I told him about it.

It was in that moment that I learned that no matter what was happening
in my life that I would be responsible to the maintenance of my interior life.

I had a bottom, and tried to allow something material to fill a God sized hole.
No bueno.

I now see that work, home, school, roommate issues, love life, my interior life needs
to be maintained and now one could really do that but me, via God.

I have worked hard on getting acclimated to school. It’s really isolating.
I am also getting use to being around new people.
Making new friends, learning the culture of grad school.

Black girls had a lot of New in ’09.

At times, I was self absorbed and not checking for him. In fact, it was only
in talking with one of my homies that I realized the significance of FD’s had a
career milestone.
He finished his course work. However, I was deep in the
midst of learning how to do APA citations. I didn’t have the bandwith to really

reflect on the significance of this with him.
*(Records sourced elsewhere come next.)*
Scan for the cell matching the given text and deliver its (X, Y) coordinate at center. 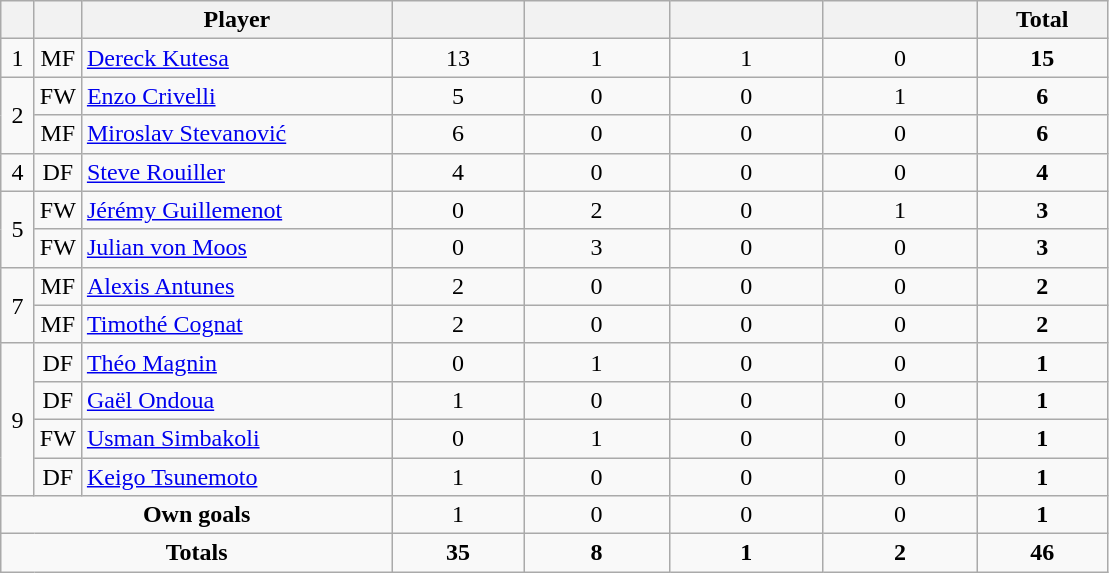
13 (458, 58)
Total (1042, 20)
Keigo Tsunemoto (236, 477)
Totals (197, 553)
Usman Simbakoli (236, 438)
Miroslav Stevanović (236, 134)
35 (458, 553)
Alexis Antunes (236, 286)
Théo Magnin (236, 362)
Julian von Moos (236, 248)
Dereck Kutesa (236, 58)
Own goals (197, 515)
Enzo Crivelli (236, 96)
Player (236, 20)
46 (1042, 553)
7 (18, 305)
Gaël Ondoua (236, 400)
9 (18, 419)
Jérémy Guillemenot (236, 210)
Steve Rouiller (236, 172)
Timothé Cognat (236, 324)
8 (597, 553)
15 (1042, 58)
Output the (x, y) coordinate of the center of the cell containing the given text.  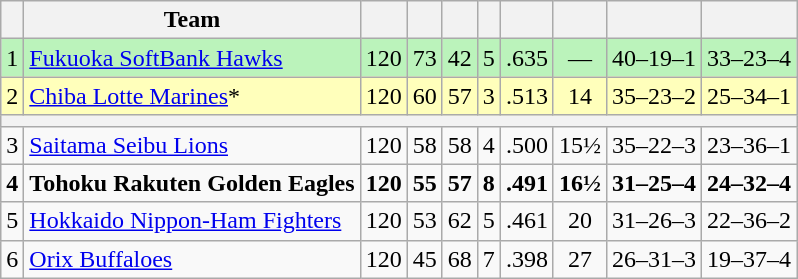
20 (580, 221)
Saitama Seibu Lions (192, 145)
62 (460, 221)
73 (424, 58)
68 (460, 259)
Fukuoka SoftBank Hawks (192, 58)
31–25–4 (654, 183)
22–36–2 (750, 221)
Orix Buffaloes (192, 259)
Team (192, 20)
Hokkaido Nippon-Ham Fighters (192, 221)
33–23–4 (750, 58)
.491 (526, 183)
35–22–3 (654, 145)
45 (424, 259)
7 (488, 259)
26–31–3 (654, 259)
23–36–1 (750, 145)
25–34–1 (750, 96)
42 (460, 58)
6 (12, 259)
16½ (580, 183)
31–26–3 (654, 221)
15½ (580, 145)
.635 (526, 58)
40–19–1 (654, 58)
2 (12, 96)
Tohoku Rakuten Golden Eagles (192, 183)
35–23–2 (654, 96)
19–37–4 (750, 259)
1 (12, 58)
.500 (526, 145)
14 (580, 96)
27 (580, 259)
.461 (526, 221)
55 (424, 183)
— (580, 58)
.398 (526, 259)
24–32–4 (750, 183)
8 (488, 183)
Chiba Lotte Marines* (192, 96)
53 (424, 221)
60 (424, 96)
.513 (526, 96)
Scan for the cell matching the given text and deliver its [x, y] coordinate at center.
S.bot insisted on me writing this, but also insisted that I didn’t call.
I was like, I don’t understand, why can’t I do one and not the other
they BOTH constitute a communication. She was like, calling is a no
no, but your blog is your space. So write. Uhhhhhhhhh. Hate her. Love her.
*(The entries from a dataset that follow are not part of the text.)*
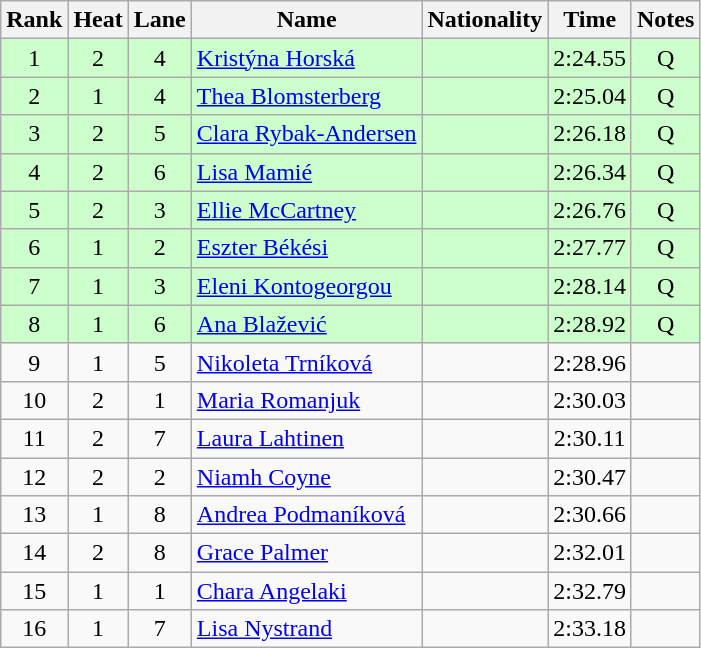
Andrea Podmaníková [306, 515]
2:32.79 [590, 591]
2:26.34 [590, 172]
10 [34, 400]
2:28.96 [590, 362]
Clara Rybak-Andersen [306, 134]
2:30.03 [590, 400]
Ana Blažević [306, 324]
2:28.14 [590, 286]
Eszter Békési [306, 248]
2:27.77 [590, 248]
Nationality [485, 20]
2:26.76 [590, 210]
Thea Blomsterberg [306, 96]
Niamh Coyne [306, 477]
Maria Romanjuk [306, 400]
2:25.04 [590, 96]
Heat [98, 20]
Nikoleta Trníková [306, 362]
Laura Lahtinen [306, 438]
2:32.01 [590, 553]
12 [34, 477]
Time [590, 20]
11 [34, 438]
Chara Angelaki [306, 591]
14 [34, 553]
Lisa Nystrand [306, 629]
Ellie McCartney [306, 210]
2:30.11 [590, 438]
Grace Palmer [306, 553]
2:24.55 [590, 58]
13 [34, 515]
Name [306, 20]
15 [34, 591]
Lane [160, 20]
Rank [34, 20]
2:33.18 [590, 629]
2:30.47 [590, 477]
2:26.18 [590, 134]
16 [34, 629]
Kristýna Horská [306, 58]
Notes [665, 20]
Lisa Mamié [306, 172]
9 [34, 362]
2:30.66 [590, 515]
Eleni Kontogeorgou [306, 286]
2:28.92 [590, 324]
Return the (x, y) coordinate for the center point of the cell that contains the specified text.  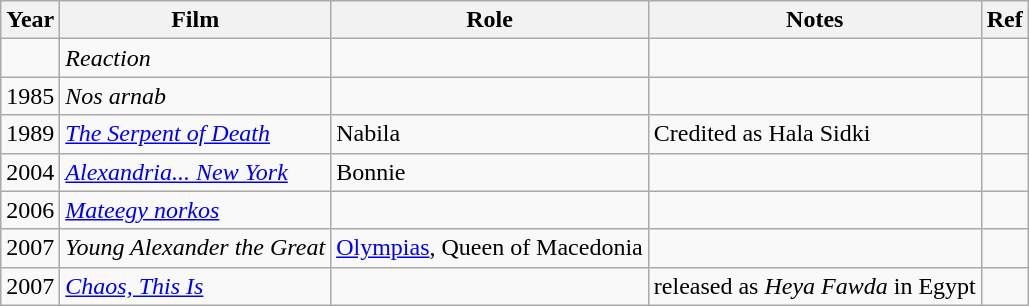
Bonnie (490, 172)
Young Alexander the Great (196, 248)
Olympias, Queen of Macedonia (490, 248)
1989 (30, 134)
Alexandria... New York (196, 172)
Chaos, This Is (196, 286)
Mateegy norkos (196, 210)
Film (196, 20)
Nabila (490, 134)
Ref (1004, 20)
2004 (30, 172)
Year (30, 20)
Notes (814, 20)
Reaction (196, 58)
Nos arnab (196, 96)
The Serpent of Death (196, 134)
released as Heya Fawda in Egypt (814, 286)
Credited as Hala Sidki (814, 134)
1985 (30, 96)
2006 (30, 210)
Role (490, 20)
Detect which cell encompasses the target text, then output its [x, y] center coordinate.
Last Thursday, I had just come back from Brooklyn for Xmas on Sunday,
and I saw his Facebook status update said “Queens bound” I was like wow,

you ain’t speaking but you got status updates. I lost it.

So, I was standing in my room, talking to my daddy, who is on the
West Coast. He was like you sound really sad. I was, plus I was suppose to visit
him, but I was working up the courage to tell him that am not up to it right now.
He asked me, what I was going to do for NYE, I was like “make gumbo or lasagna
and watch CSI”. He was like, “Are you sure.” I mentioned that my support system
was in Brooklyn, and I just got an email from my homie Ian who is doing
a free party. I would just need to find a place to stay, if I went back.”
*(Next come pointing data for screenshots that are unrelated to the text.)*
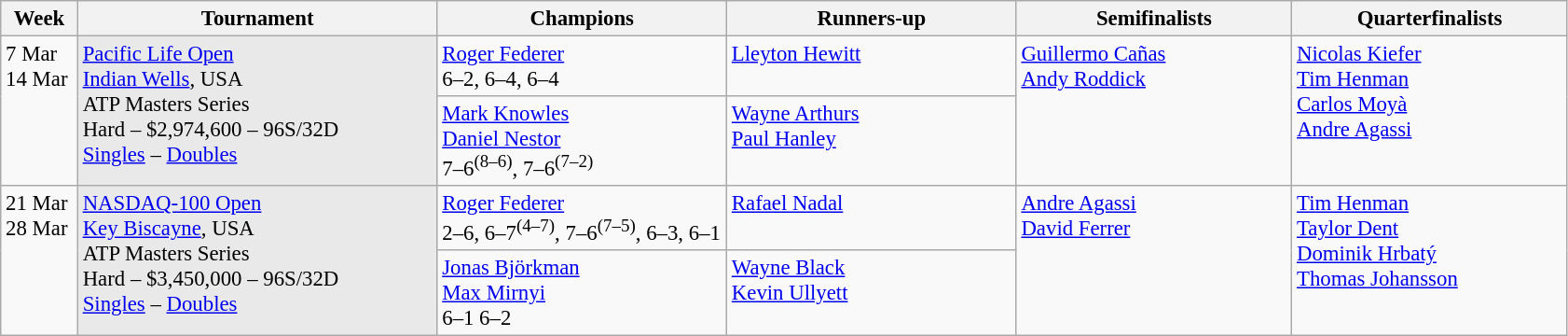
Week [39, 19]
Champions [582, 19]
Tournament [257, 19]
Tim Henman Taylor Dent Dominik Hrbatý Thomas Johansson [1430, 261]
Pacific Life Open Indian Wells, USAATP Masters SeriesHard – $2,974,600 – 96S/32D Singles – Doubles [257, 112]
Wayne Black Kevin Ullyett [873, 293]
Guillermo Cañas Andy Roddick [1154, 112]
Roger Federer2–6, 6–7(4–7), 7–6(7–5), 6–3, 6–1 [582, 218]
NASDAQ-100 Open Key Biscayne, USAATP Masters SeriesHard – $3,450,000 – 96S/32D Singles – Doubles [257, 261]
Quarterfinalists [1430, 19]
21 Mar28 Mar [39, 261]
Runners-up [873, 19]
Jonas Björkman Max Mirnyi 6–1 6–2 [582, 293]
Andre Agassi David Ferrer [1154, 261]
7 Mar14 Mar [39, 112]
Roger Federer6–2, 6–4, 6–4 [582, 67]
Nicolas Kiefer Tim Henman Carlos Moyà Andre Agassi [1430, 112]
Lleyton Hewitt [873, 67]
Mark Knowles Daniel Nestor 7–6(8–6), 7–6(7–2) [582, 141]
Wayne Arthurs Paul Hanley [873, 141]
Semifinalists [1154, 19]
Rafael Nadal [873, 218]
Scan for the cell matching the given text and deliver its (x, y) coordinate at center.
He responded saying “Go. Then.” I was like “I just got back, doesn’t that look
kinda crazy?” He was like “No. Right now you are in your own way, in your self
pity. OTHER people ain’t in they self pity. Go, be around your friends and enjoy
yourself. Self pity leads to depression. Your four walls at home will be there,
but right now you need to get out of your own way.” “You may hear from him,
you may not, but you need to go where the Love is.”

He was right, being around people that loved me, held me, fed me, was exactly what
I needed.

Shaking her head at my scandalous silver leggings. Ms. Lovely, laid eyes on
me and said I looked like I came from the future. That moment was priceless.

On the train, I found my mind returning to the hurt and, wanting answers, but I stilled
myself. And when it got really real, I just said the first first part of the serenity
prayer on repeat, until I thought about something else. Interior life.

I was also able to reflect on what it was like for me when I moved to New
York. How at times it was a slow grind to make friends, and in other instances,
it was real easy. My first little crew was comprised of
Tiombe, Bilal and Robert

Glasper and while we only ran together for a month or so, it was nice to have
running buddies.
I also had homies at Barnard who were from Oakland. Shit,
I was spoiled.
Time takes time. Luls.

In the same way that I waited for God to put Ms. Fancy from the post below,
on my path, I remain the same with this, bless him, change me.